**PROMPT**
Return the run of lines below that opens with the line containing "Cirque (1373, 158)" and closes with the line containing "Академия (829, 36)", keeping each one exact.

───── RECORD SET

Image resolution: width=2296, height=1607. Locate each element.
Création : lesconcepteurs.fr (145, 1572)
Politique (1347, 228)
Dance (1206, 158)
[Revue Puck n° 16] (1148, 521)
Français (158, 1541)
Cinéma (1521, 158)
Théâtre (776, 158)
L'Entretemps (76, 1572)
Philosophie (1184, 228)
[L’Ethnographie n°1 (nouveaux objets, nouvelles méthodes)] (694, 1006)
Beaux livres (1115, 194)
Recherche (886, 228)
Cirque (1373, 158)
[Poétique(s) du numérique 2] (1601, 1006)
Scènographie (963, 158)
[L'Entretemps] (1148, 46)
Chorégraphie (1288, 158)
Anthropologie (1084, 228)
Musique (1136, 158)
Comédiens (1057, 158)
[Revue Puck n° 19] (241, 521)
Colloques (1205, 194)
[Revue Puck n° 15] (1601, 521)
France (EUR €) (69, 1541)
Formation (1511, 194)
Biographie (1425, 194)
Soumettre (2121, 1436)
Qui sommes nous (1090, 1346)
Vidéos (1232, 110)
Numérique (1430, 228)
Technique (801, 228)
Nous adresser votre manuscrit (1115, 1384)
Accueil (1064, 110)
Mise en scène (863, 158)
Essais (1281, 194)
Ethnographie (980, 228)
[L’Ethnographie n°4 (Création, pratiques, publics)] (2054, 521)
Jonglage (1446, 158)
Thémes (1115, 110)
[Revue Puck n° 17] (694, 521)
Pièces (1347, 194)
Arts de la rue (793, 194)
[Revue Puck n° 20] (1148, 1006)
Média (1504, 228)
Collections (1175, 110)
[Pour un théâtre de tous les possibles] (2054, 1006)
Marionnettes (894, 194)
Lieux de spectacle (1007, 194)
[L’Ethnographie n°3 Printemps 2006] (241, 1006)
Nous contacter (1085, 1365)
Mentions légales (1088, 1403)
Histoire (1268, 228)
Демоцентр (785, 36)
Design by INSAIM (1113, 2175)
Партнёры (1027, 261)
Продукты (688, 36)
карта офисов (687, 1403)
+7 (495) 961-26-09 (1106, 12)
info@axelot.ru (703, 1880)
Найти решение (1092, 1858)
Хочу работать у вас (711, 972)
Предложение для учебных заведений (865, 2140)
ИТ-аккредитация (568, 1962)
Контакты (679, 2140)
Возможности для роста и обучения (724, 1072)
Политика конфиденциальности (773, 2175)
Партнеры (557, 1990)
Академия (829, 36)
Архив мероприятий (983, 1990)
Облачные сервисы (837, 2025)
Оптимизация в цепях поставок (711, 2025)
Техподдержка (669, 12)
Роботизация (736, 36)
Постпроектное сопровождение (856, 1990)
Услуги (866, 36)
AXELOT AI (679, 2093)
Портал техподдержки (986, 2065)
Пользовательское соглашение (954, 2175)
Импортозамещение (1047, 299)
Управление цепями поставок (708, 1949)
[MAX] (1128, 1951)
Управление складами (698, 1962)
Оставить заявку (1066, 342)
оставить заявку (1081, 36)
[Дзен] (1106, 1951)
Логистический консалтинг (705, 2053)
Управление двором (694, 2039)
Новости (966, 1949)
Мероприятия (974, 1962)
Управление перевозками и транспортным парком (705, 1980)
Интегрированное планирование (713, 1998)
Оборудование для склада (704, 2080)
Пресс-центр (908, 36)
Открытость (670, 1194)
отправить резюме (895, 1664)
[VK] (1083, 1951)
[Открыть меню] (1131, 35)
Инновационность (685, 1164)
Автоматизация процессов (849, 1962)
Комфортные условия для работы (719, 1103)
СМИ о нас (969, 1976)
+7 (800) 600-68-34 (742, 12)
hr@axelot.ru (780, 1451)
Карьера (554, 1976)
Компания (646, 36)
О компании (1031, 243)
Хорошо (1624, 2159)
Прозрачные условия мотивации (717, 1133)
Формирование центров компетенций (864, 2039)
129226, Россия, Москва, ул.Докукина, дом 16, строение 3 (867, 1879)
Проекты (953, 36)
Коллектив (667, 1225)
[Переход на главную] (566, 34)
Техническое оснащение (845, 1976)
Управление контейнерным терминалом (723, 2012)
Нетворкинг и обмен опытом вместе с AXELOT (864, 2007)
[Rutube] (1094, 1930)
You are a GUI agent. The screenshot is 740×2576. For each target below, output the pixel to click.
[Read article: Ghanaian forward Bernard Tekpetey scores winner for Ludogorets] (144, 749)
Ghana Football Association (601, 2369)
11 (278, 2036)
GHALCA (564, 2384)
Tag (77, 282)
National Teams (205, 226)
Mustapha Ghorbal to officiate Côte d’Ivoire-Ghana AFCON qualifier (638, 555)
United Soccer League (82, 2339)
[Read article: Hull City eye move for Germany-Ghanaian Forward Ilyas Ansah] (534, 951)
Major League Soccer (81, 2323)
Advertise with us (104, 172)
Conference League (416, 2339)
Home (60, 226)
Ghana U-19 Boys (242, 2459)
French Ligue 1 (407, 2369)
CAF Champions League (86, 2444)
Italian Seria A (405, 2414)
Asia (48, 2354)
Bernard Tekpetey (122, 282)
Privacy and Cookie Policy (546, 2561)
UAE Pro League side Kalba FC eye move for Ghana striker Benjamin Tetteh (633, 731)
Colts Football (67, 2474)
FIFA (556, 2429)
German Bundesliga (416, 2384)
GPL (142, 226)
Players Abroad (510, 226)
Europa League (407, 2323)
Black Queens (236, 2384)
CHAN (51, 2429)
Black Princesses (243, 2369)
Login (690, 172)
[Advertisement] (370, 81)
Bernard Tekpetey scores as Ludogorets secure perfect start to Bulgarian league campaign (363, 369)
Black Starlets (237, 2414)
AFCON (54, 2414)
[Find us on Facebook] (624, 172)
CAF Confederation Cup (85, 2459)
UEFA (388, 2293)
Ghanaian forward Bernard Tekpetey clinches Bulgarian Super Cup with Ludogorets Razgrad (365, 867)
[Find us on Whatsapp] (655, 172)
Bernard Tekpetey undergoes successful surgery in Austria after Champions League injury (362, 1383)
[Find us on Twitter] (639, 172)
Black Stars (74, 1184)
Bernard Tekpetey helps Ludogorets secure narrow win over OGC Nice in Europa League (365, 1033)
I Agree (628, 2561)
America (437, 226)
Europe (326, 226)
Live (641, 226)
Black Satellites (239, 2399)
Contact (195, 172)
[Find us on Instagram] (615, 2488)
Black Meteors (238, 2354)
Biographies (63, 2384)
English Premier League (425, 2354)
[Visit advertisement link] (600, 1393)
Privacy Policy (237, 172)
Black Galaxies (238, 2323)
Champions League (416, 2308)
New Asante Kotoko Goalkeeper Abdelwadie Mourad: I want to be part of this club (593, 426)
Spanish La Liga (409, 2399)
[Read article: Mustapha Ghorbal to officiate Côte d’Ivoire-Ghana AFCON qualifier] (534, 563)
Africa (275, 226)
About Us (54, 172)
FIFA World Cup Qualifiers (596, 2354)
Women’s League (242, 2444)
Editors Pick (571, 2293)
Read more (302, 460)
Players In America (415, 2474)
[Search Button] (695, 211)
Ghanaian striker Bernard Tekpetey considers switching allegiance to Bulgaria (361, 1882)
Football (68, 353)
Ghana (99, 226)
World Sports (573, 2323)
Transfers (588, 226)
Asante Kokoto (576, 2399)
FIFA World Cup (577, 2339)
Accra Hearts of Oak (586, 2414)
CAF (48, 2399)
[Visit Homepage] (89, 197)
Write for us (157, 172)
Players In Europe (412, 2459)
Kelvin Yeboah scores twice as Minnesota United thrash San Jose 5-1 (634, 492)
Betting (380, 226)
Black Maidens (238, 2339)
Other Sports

──────────

**WRITTEN ANSWER**
Cirque (1373, 158)
[Poétique(s) du numérique 2] (1601, 1006)
Scènographie (963, 158)
[L'Entretemps] (1148, 46)
Chorégraphie (1288, 158)
Anthropologie (1084, 228)
Musique (1136, 158)
Comédiens (1057, 158)
[Revue Puck n° 19] (241, 521)
Colloques (1205, 194)
[Revue Puck n° 15] (1601, 521)
France (EUR €) (69, 1541)
Formation (1511, 194)
Biographie (1425, 194)
Soumettre (2121, 1436)
Qui sommes nous (1090, 1346)
Vidéos (1232, 110)
Numérique (1430, 228)
Technique (801, 228)
Nous adresser votre manuscrit (1115, 1384)
Accueil (1064, 110)
Mise en scène (863, 158)
Essais (1281, 194)
Ethnographie (980, 228)
[L’Ethnographie n°4 (Création, pratiques, publics)] (2054, 521)
Jonglage (1446, 158)
Thémes (1115, 110)
[Revue Puck n° 17] (694, 521)
Pièces (1347, 194)
Arts de la rue (793, 194)
[Revue Puck n° 20] (1148, 1006)
Média (1504, 228)
Collections (1175, 110)
[Pour un théâtre de tous les possibles] (2054, 1006)
Marionnettes (894, 194)
Lieux de spectacle (1007, 194)
[L’Ethnographie n°3 Printemps 2006] (241, 1006)
Nous contacter (1085, 1365)
Mentions légales (1088, 1403)
Histoire (1268, 228)
Демоцентр (785, 36)
Design by INSAIM (1113, 2175)
Партнёры (1027, 261)
Продукты (688, 36)
карта офисов (687, 1403)
+7 (495) 961-26-09 (1106, 12)
info@axelot.ru (703, 1880)
Найти решение (1092, 1858)
Хочу работать у вас (711, 972)
Предложение для учебных заведений (865, 2140)
ИТ-аккредитация (568, 1962)
Контакты (679, 2140)
Возможности для роста и обучения (724, 1072)
Политика конфиденциальности (773, 2175)
Партнеры (557, 1990)
Академия (829, 36)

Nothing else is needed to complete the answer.